Viewed from afar, this setup for rearing crickets—solely for human consumption—is reminiscent of indoor cannabis cultivation. (Even their packaging—small jars and vacuum-sealed foil baggies—reminds me of cannabis products.) Hydroponic Gorilla grow tents, erected as large black cubes, have been “repurposed” into climate-control houses for raising crickets. Water from a koi-fish tank streams into a table containing a shallow rock bed. The flowing water then fertilizes mung beans, their roots sprouting through burlap on top of the rocks. The biomimetic aquaponic system doubles as filtration.

“What we found is it’s a great way to recycle water [during California’s] drought and organically grow food ourselves,” says Markoe. “The fish waste provides all the nutrients needed for the plants to grow in record time.”

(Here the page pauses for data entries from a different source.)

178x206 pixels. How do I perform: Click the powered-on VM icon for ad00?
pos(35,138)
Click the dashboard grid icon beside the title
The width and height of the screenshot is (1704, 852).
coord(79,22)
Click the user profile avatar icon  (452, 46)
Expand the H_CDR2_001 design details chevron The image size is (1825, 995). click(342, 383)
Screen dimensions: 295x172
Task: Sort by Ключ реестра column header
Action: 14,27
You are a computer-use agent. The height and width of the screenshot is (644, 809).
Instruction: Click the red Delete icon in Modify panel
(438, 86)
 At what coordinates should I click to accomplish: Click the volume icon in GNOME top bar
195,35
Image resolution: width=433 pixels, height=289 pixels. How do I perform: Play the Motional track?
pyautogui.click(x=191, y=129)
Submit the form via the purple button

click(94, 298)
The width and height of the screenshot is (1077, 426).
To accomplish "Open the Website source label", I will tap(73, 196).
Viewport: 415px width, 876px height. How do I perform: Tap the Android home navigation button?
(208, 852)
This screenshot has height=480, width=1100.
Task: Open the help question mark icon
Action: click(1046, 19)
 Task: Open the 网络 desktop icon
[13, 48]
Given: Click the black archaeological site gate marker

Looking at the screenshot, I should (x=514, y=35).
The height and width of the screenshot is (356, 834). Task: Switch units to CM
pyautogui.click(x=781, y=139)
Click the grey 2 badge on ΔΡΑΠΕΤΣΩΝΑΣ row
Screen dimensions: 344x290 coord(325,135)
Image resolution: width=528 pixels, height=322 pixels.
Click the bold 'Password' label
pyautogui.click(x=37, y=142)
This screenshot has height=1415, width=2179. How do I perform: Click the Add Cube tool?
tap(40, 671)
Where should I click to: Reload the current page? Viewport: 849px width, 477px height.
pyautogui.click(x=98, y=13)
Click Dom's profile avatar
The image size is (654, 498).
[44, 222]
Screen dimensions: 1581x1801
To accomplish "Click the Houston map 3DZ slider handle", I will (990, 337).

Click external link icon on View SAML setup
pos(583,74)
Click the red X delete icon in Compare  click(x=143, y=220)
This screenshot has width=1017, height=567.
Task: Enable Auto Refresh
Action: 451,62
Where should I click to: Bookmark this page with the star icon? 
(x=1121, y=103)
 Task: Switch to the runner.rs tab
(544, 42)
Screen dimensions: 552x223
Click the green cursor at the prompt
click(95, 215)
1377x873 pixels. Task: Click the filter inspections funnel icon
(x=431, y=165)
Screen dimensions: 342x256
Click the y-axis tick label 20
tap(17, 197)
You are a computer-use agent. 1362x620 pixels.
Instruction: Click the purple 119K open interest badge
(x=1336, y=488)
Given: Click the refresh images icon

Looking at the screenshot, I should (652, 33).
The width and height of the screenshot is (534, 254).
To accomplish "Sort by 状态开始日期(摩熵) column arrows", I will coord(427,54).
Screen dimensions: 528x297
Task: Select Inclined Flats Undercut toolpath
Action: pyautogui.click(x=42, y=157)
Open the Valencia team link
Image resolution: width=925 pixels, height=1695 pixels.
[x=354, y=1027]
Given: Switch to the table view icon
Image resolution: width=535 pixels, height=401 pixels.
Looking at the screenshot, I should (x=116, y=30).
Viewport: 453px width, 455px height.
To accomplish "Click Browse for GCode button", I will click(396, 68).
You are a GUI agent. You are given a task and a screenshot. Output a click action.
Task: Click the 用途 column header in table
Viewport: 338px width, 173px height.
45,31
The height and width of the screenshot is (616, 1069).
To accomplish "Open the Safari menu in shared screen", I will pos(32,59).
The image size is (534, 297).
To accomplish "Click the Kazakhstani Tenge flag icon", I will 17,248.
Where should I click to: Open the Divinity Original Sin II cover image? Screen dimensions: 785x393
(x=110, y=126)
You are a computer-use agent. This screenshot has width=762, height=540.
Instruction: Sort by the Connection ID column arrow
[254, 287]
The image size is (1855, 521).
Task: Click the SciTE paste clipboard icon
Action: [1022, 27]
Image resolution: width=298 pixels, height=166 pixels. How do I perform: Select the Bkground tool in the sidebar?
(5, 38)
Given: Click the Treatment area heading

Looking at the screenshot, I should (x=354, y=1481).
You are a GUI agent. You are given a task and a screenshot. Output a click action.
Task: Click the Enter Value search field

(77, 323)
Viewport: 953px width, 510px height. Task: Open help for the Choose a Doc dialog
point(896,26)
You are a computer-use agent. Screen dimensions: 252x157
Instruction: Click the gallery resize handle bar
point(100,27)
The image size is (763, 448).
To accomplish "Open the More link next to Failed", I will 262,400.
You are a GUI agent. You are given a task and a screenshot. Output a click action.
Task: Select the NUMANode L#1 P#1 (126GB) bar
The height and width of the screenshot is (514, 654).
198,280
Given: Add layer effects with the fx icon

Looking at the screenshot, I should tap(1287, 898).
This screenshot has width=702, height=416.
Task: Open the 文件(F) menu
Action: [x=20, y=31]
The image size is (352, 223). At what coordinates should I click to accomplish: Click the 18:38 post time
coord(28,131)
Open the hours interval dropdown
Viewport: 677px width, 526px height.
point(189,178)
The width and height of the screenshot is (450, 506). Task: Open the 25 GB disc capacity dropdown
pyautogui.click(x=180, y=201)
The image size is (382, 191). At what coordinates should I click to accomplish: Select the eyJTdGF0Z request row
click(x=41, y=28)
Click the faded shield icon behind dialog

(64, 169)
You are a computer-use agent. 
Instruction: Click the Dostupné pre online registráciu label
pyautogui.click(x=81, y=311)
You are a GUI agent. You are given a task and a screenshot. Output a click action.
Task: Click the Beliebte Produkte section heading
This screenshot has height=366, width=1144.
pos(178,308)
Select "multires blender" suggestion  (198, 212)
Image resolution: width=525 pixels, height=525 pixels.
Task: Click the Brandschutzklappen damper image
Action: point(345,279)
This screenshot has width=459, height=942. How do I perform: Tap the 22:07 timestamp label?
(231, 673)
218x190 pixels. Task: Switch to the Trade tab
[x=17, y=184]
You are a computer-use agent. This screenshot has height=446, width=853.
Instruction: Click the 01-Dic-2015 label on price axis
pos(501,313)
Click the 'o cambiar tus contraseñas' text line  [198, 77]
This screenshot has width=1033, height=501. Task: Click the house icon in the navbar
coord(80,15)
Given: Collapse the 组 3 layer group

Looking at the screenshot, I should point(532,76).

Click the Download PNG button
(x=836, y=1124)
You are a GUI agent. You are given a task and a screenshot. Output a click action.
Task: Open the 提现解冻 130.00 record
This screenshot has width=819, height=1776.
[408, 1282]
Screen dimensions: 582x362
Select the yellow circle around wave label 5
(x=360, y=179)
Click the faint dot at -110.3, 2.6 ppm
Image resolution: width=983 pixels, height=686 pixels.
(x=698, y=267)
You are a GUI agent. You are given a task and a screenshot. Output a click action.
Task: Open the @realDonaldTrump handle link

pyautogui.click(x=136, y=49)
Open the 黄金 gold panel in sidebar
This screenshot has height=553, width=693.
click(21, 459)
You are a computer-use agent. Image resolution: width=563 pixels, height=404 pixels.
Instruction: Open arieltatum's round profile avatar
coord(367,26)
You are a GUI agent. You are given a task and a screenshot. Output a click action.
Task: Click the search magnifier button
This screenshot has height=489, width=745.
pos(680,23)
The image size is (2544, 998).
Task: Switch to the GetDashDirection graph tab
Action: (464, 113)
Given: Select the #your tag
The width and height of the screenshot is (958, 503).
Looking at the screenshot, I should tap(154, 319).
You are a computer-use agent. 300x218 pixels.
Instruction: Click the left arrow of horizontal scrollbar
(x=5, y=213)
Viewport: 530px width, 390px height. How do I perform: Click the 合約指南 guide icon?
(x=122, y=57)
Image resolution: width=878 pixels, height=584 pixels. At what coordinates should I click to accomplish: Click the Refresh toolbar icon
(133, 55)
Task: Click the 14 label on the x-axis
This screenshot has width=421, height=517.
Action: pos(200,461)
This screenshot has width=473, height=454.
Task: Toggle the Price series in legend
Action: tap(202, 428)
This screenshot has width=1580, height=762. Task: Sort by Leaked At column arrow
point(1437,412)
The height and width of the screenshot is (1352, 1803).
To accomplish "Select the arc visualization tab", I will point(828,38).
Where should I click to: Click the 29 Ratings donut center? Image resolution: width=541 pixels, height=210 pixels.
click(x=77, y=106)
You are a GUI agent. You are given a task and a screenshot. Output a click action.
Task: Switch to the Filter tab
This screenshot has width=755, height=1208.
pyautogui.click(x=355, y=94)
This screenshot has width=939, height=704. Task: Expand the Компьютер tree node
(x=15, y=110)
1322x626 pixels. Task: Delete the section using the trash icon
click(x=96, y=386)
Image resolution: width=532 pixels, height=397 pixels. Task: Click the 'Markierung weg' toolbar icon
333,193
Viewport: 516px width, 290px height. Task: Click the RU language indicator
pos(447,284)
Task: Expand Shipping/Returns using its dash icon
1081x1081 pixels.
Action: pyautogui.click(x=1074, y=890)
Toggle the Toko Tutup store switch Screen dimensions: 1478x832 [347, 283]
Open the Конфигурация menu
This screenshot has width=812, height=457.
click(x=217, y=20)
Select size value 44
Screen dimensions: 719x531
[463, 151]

The fresh spinach, alfalfa, and watercress is fed to about 100,000 crickets, which collectively weigh about 45 pounds alive and 10 pounds once the mature little Jiminys are dried and milled into powder. And then the crickets can be mixed into, say, a protein smoothie—drinks these farmers have prepared for students at the nearby Granda Hills Charter High School, at the Natural History Museum of Los Angeles, and for senior citizens at gardening clubs. “It was cool too,” Markoe adds, “because traditionally older folks are not too open to things like that.”

Since Coalo’s arrival, eating insects—a worldwide practice1 known as entomophagy—has made some local impact within the San Fernando Valley.

On the wall hangs a framed 2015 cover image from local magazine Ventura Blvd. It features Coalo Valley Farm’s tie-dye-shirt-wearing, hiking-sandaled cofounders who crowdfunded the venture via Kickstarter and repurposed the San Fernando Valley location several months earlier. A colorful poster made by UCLA students hangs by some hydroponically grown buckwheat grass with painted cartoon bugs and the glittered tenet: “Treat yo self … to Insects!” Inspired by the protein-producing operation, the students made a food documentary (and a cappella song) called Coalo-fornia Dreaming. These new-age farmers might just convince a small portion of Americans to do what four-fifths of the world already does with nary a wince: eat bugs.

Westerners show a growing interest in entomophagy despite the “yuck” factor.